Provided text |
--- Begin ---

Metrorail/VRE is the answer (ugh, what’s the question?)

In suburban San Jose, California, voters this November are being asked to approve a one-eighth-cent sales tax increase (Measure B) to extend BART (their “Metrorail”) from San Francisco.  

One rider notes “BART backers sell Measure B as a way to ease traffic, save the world from global warming and move toward independence from foreign oil.”  In San Jose, “many people still believe that having BART will make us a big city at last, like the Velveteen Rabbit turned real.”  You can read the whole story at Why One Transit Rider Opposes BART to San Jose.

How could anyone with half-a-brain think a subway extension to the suburbs was a bad idea?

If you want to measure if a rail project is the “right answer,” first be clear about the problem.  Are we trying to make Prince William into Fairfax, so our Velveteen rabbit dreams of being a big-tme jurisdiction can come true?  Are we trying to subsidize new home building in PW County, by having taxpayers absorb much of the cost of commuting to urban centers in Fairfax/DC?

Or are we trying to create a Prince William that offers high-paying jobs near our homes, reducing the need to commute long distances?   

Some points to consider before flinging money at new rail projects:
– how much traffic congestion will be reduced by diverting traffic from the clogged roads?
(how many rail passengers come from existing vanpools and buses, rather than solo drivers in cars?  will the project just encourage new commuters from more-distant suburbs such as Front Royal to drive to a parking lot at Haymarket?)
– how much will the project cost, compared to alternative solutions? 
(would subsidizing van pools or an upgraded bus system move just as many passengers at less cost?  would a dedicated lane on I-66 in rush hour make Bus Rapid Transit realistic?)
– how will we fund the cost?
(even if the Federal government funded up-front capital costs to extend Metrorail to Potomac Mills/Gainesville or extension of VRE to Haymarket, riders and local governments typically cover 100% of long-term operating costs… so what local taxes will be required to subsidize operations?)
– does the rail route stimulate appropriate “town center” development?
(would a VRE station make Nokesville look like the end of the Orange Line at Vienna?  how could Haymarket handle the extra commuter traffic if we built a a Gaineville Metro or Haymarket VRE station?)  
– how flexible is the system?

--- End ---

Material for this task |
--- Begin ---

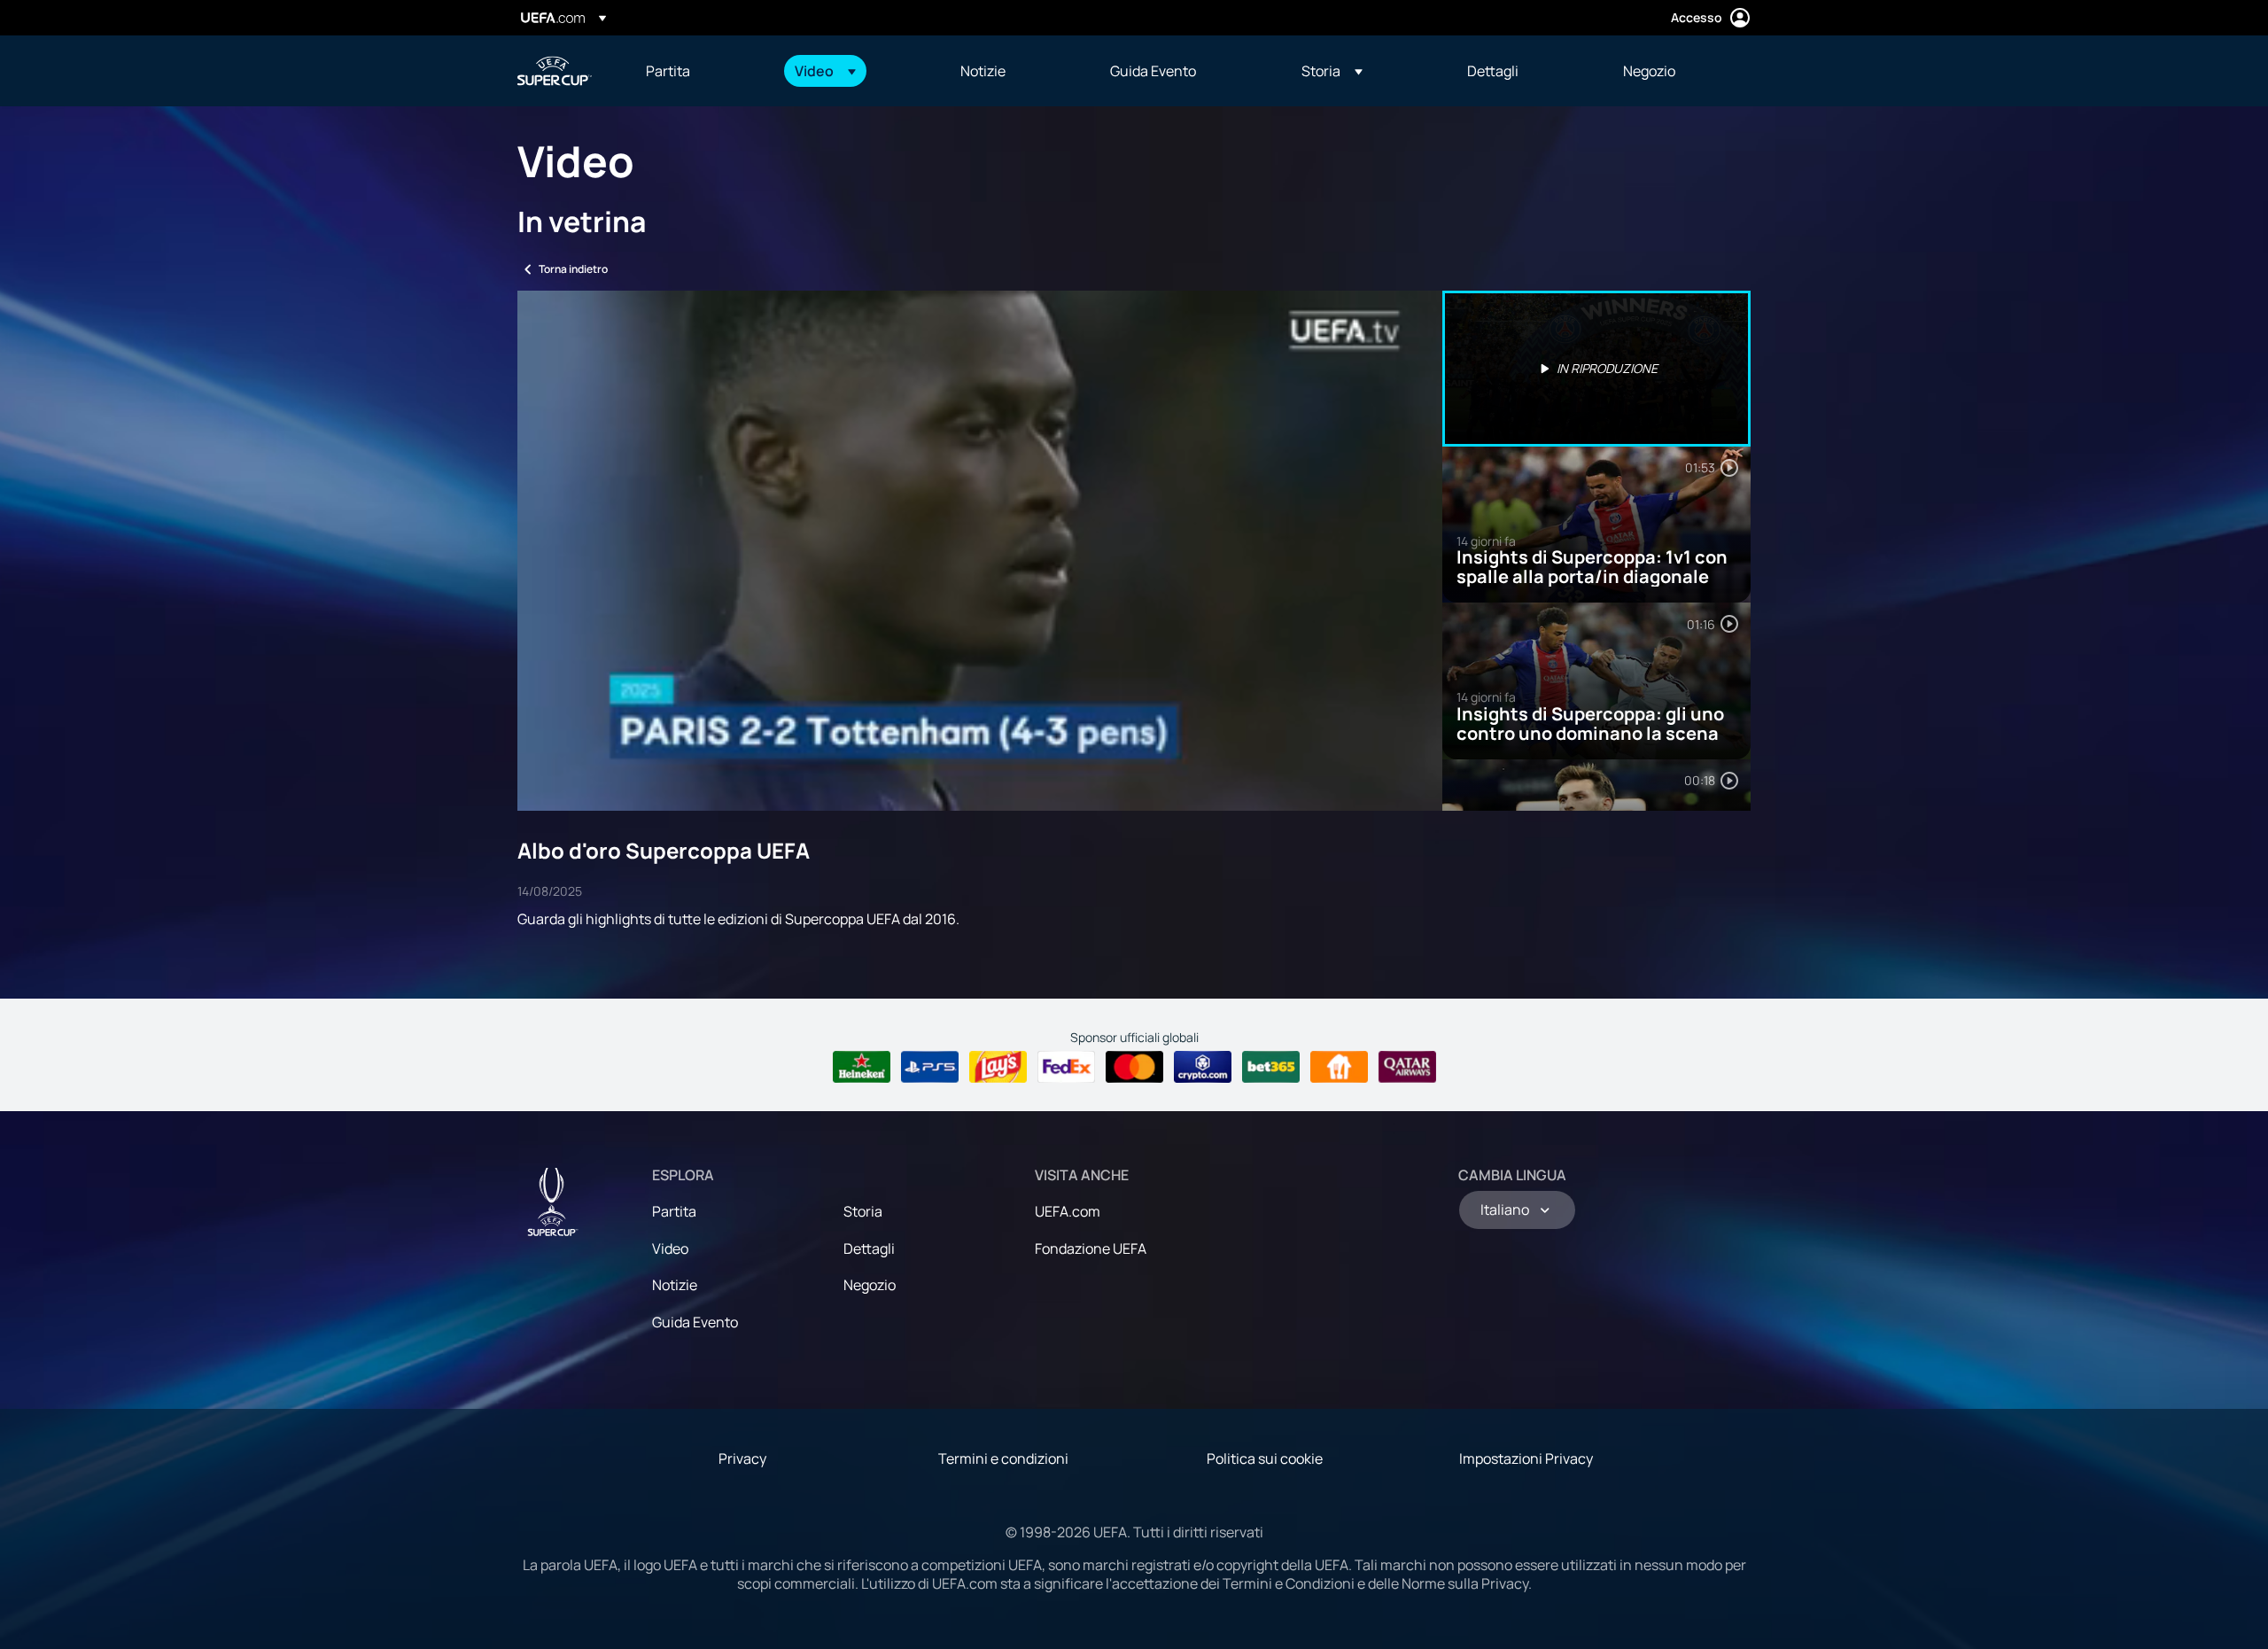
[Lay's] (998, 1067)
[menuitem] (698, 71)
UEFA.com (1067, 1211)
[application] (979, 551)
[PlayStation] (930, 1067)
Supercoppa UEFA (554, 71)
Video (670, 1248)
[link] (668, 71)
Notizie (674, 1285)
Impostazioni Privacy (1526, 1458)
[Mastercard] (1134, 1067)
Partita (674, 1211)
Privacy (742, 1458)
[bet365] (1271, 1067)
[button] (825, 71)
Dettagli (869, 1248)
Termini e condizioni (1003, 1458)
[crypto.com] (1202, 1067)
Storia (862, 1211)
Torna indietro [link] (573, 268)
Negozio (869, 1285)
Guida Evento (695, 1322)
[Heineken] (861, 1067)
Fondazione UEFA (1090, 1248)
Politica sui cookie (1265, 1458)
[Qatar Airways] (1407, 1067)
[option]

--- End ---

Tasks to perform |
1. In the rail essay, what kind of tax increase is Measure B asking San Jose voters to approve?
2. Take the rows from the line containing "Termini e condizioni (1003, 1458)" down through the end of the rows and switch "Storia" to "History". Give those lines again with nothing else changed.

Results by task |
1. A one-eighth-cent sales tax increase.

2.
Termini e condizioni (1003, 1458)
[crypto.com] (1202, 1067)
History (862, 1211)
Torna indietro [link] (573, 268)
Negozio (869, 1285)
Guida Evento (695, 1322)
[Heineken] (861, 1067)
Fondazione UEFA (1090, 1248)
Politica sui cookie (1265, 1458)
[Qatar Airways] (1407, 1067)
[option]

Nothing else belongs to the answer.